Peu leur importent les sarcasmes et les rires, ils y sont habitués, mais ils ont maintenant l'assurance de parler pour tous. Ils ont leur conscience pour eux. »

On comprend tout à fait qu'une fois dans le Parti Communiste, Eluard ait pu participer au renforcement du révisionnisme. Son soutien à Victor Hugo comme grande figure littéraire est une véritable agression à l'encontre du matérialisme dialectique, un soutien ouvert aux tendances anti-réaliste socialiste qui gangrenaient le Parti Communiste en Union Soviétique.

Si l'on veut d'ailleurs réellement comprendre impeccablement la nature social-démocrate du PCF, son basculement logique dans le révisionnisme, il suffit de lire le poème écrit par Eluard à l'occasion du 12e congrès du PCF, en avril 1950 :

Où en est-on à Gennevilliers
Où en est-on entre camarades
Et le Viet-Nam vient nous saluer
Dix étudiants légers et purs
Graves reflètent nos raisons
De vouloir abolir la honte

Thorez nous parle l'affection
La vérité moulent sa voix
Sa violence est de bonté
Sa clarté nous peint le possible
Tout le possible le bonheur
La paix si simple dans l'union

Thorez nous parle de justice
La France est le pays de justice
Il parle pour ceux qui travaillent
Pour ceux qui construisent la vie
Pour ceux qui tiennent dans leurs mains
La force d'assurer demain

La force d'être fraternels

Il en va de même pour « Joseph Staline », poème lu par Paul Eluard pour le film réalisé à l'occasion du 70e anniversaire de Staline, intitulé « L'homme que nous aimons le plus ».

Staline n'est pas compris comme une figure idéologique, mais comme l'URSS, en tant que force d'appui à l'esprit « social » qui devrait prédominer en France.

Staline est littéralement déminéralisé, il est un outil, une force d'appoint ; il ne représente rien sur le plan du contenu.

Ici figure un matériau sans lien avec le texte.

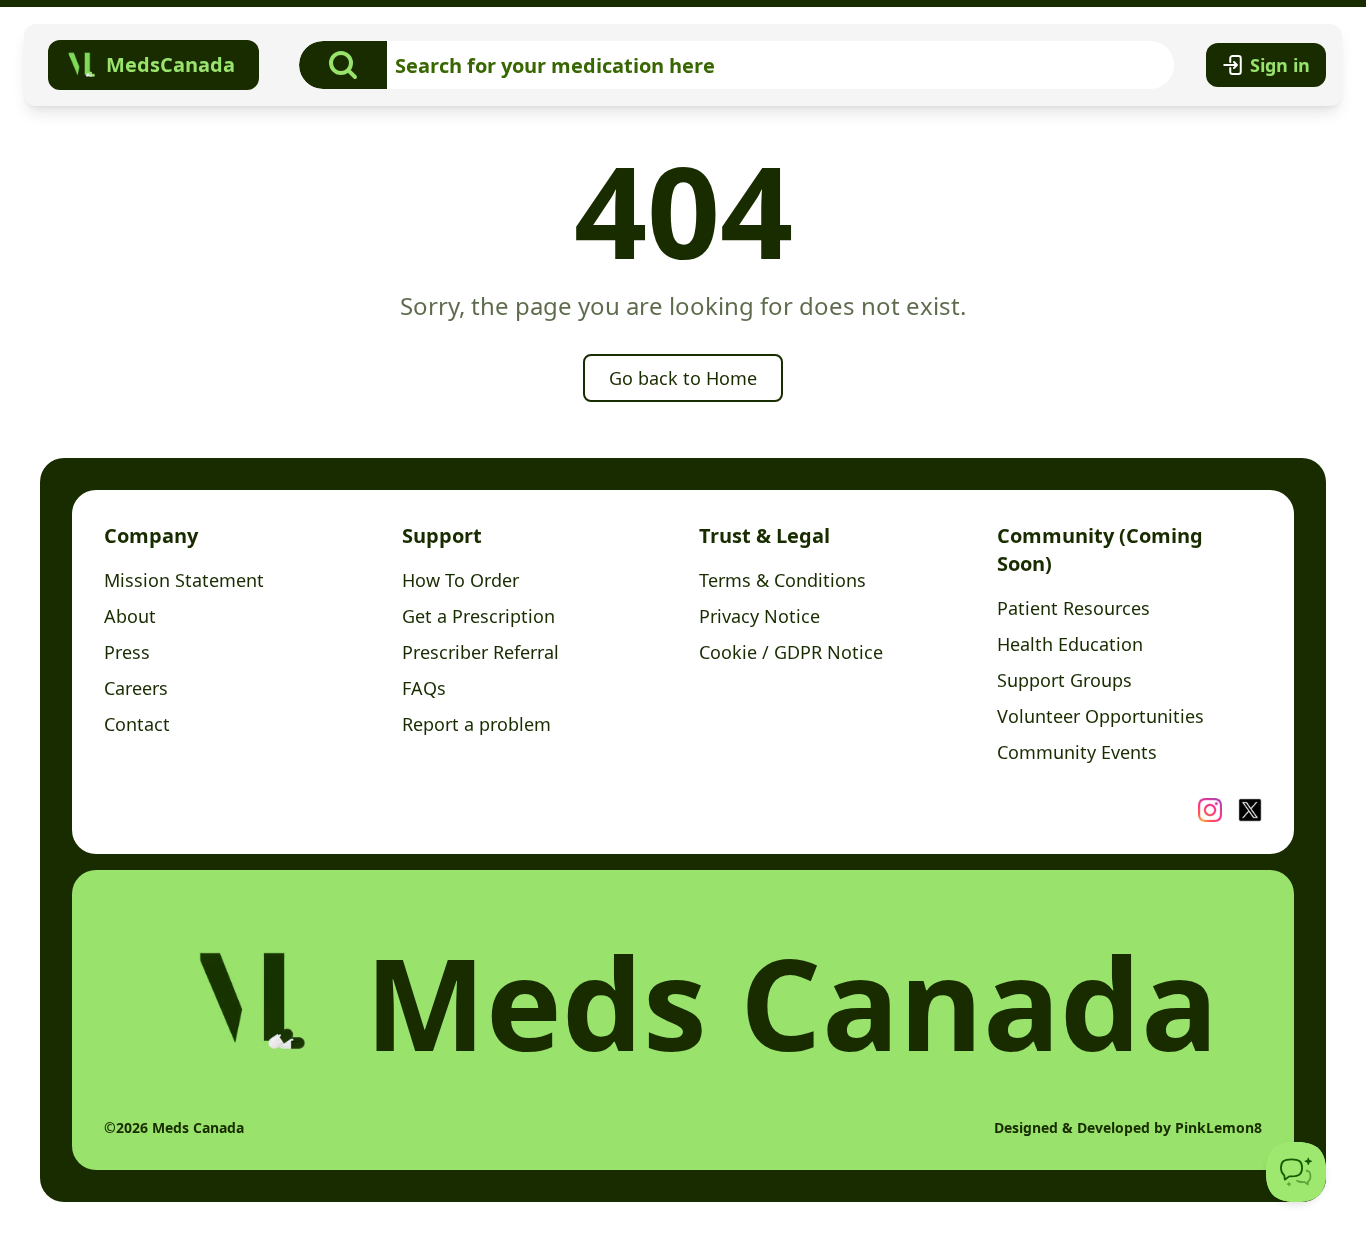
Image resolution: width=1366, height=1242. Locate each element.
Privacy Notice (759, 616)
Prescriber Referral (480, 652)
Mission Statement (184, 580)
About (130, 616)
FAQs (424, 688)
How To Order (460, 580)
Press (127, 652)
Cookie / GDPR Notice (791, 652)
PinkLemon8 (1218, 1127)
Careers (136, 688)
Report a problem (476, 724)
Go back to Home (683, 378)
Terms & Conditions (782, 580)
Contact (137, 724)
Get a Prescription (478, 616)
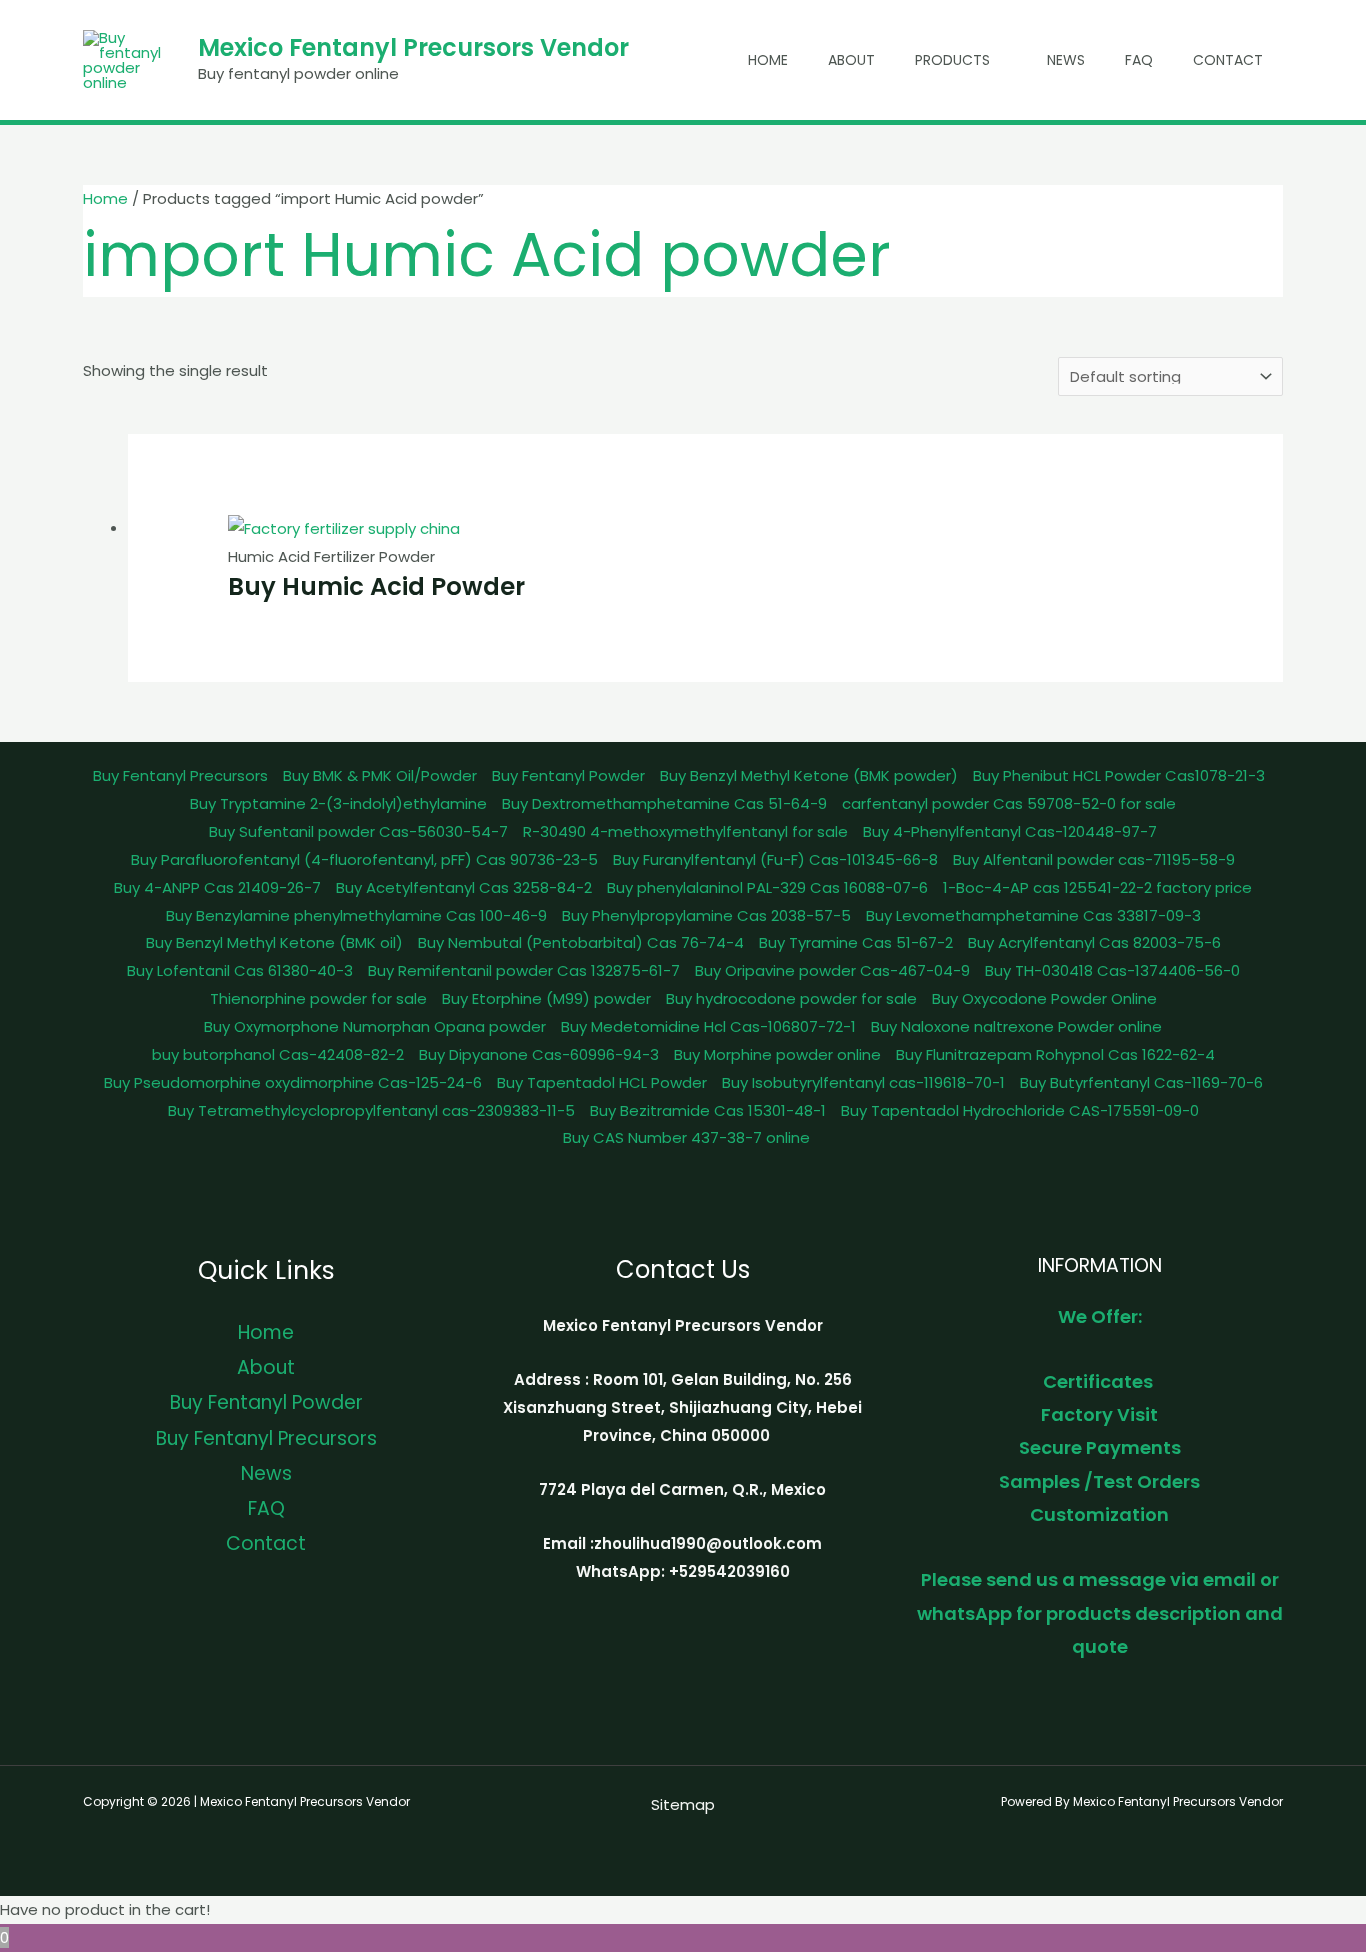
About (851, 60)
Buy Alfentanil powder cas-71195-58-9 (1094, 859)
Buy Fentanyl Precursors (180, 775)
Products (952, 60)
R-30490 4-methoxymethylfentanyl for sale (685, 831)
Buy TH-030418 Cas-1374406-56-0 (1112, 970)
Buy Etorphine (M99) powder (546, 998)
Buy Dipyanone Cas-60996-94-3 (539, 1054)
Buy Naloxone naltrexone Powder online (1016, 1026)
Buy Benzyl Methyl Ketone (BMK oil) (274, 942)
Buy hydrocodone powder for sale (791, 998)
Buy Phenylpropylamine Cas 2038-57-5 (706, 915)
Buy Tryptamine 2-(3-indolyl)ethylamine (338, 803)
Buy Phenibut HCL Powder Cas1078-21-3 (1119, 775)
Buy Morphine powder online (777, 1054)
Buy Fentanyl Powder (568, 775)
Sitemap (683, 1804)
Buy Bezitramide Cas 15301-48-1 (708, 1110)
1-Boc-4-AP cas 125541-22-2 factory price (1097, 887)
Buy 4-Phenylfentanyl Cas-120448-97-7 (1010, 831)
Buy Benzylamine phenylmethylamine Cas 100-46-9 (356, 915)
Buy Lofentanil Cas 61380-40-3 (240, 970)
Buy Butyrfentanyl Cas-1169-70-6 (1141, 1082)
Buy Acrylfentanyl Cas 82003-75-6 (1094, 942)
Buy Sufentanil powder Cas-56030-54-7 (358, 831)
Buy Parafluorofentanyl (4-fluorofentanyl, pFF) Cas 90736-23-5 (364, 859)
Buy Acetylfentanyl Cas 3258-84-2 (464, 887)
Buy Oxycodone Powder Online (1044, 998)
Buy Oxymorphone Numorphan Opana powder (375, 1026)
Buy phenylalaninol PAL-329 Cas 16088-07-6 (767, 887)
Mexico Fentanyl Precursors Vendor (413, 47)
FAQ (1139, 60)
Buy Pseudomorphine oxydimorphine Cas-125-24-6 (293, 1082)
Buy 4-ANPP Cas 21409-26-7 (217, 887)
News (1066, 60)
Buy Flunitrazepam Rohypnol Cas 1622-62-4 (1055, 1054)
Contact (1228, 60)
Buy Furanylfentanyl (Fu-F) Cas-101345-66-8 (775, 859)
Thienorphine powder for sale (318, 998)
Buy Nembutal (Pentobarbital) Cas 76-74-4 (581, 942)
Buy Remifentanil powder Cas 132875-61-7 (524, 970)
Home (768, 60)
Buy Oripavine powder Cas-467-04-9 (832, 970)
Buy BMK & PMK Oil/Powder (380, 775)
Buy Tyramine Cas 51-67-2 (856, 942)
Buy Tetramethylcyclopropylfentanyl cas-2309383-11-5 (371, 1110)
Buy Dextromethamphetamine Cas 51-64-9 (664, 803)
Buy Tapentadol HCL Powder (602, 1082)
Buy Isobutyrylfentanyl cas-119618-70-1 (863, 1082)
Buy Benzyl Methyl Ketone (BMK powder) (809, 775)
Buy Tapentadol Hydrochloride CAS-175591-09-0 (1020, 1110)
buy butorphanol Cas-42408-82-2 (278, 1054)
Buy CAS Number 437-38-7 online (686, 1137)
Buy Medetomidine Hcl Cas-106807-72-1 (708, 1026)
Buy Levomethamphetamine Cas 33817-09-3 (1033, 915)
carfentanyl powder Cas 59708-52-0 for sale (1009, 803)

Les hommes surgissaient d’un lointain paysage
Ils avaient tous du cœur mais ils perdaient leurs forces
Ils s’embrumaient et rêvant d’or étaient de plomb
Les hommes surgissaient de leur enfance naine
Arriérés retardés ils adoraient les nuages
Misère charité leur paraissaient sacrées

Ô mes semblables morts anciens ou nés d’hier
Visages de santé qu’a vieillis l’esclavage
Vos besoins vous donnaient le désir d’être libres
Le désir d’être heureux le désir d’être forts
Forts avec la douceur d’une vitre très claire
Qui ne trouble pas l’onde où se reflète un frère

Et mille et mille frères ont porté Karl Marx
Et mille et mille frères ont porté Lénine
Et Staline pour nous est présent pour demain
Et Staline dissipe aujourd’hui le malheur
La confiance est le fruit de son cerveau d’amour
La grappe raisonnable tant elle est parfaite

Grâce à lui nous vivons sans connaître d’automne
L’horizon de Staline est toujours renaissant
Nous vivons sans douter et même au fond de l’ombre
Nous produisons la vie et réglons l’avenir
Il n’y a pas pour nous de jour sans lendemain
D’aurore sans midi de fraîcheur sans chaleur

Staline dans le coeur des hommes est un homme
Sous sa forme mortelle avec des cheveux gris
Brûlant d’un feu sanguin dans la vigne des hommes
Staline récompense les meilleurs des hommes
Et rend à leurs travaux la vertu du plaisir
Car travailler pour vivre est agir sur la vie

Car la vie et les hommes ont élu Staline
Pour figurer sur terre leurs espoirs sans bornes.

Paul Eluard a été une figure subjectiviste infiltrée dans le PCF ; son rôle a été particulièrement néfaste.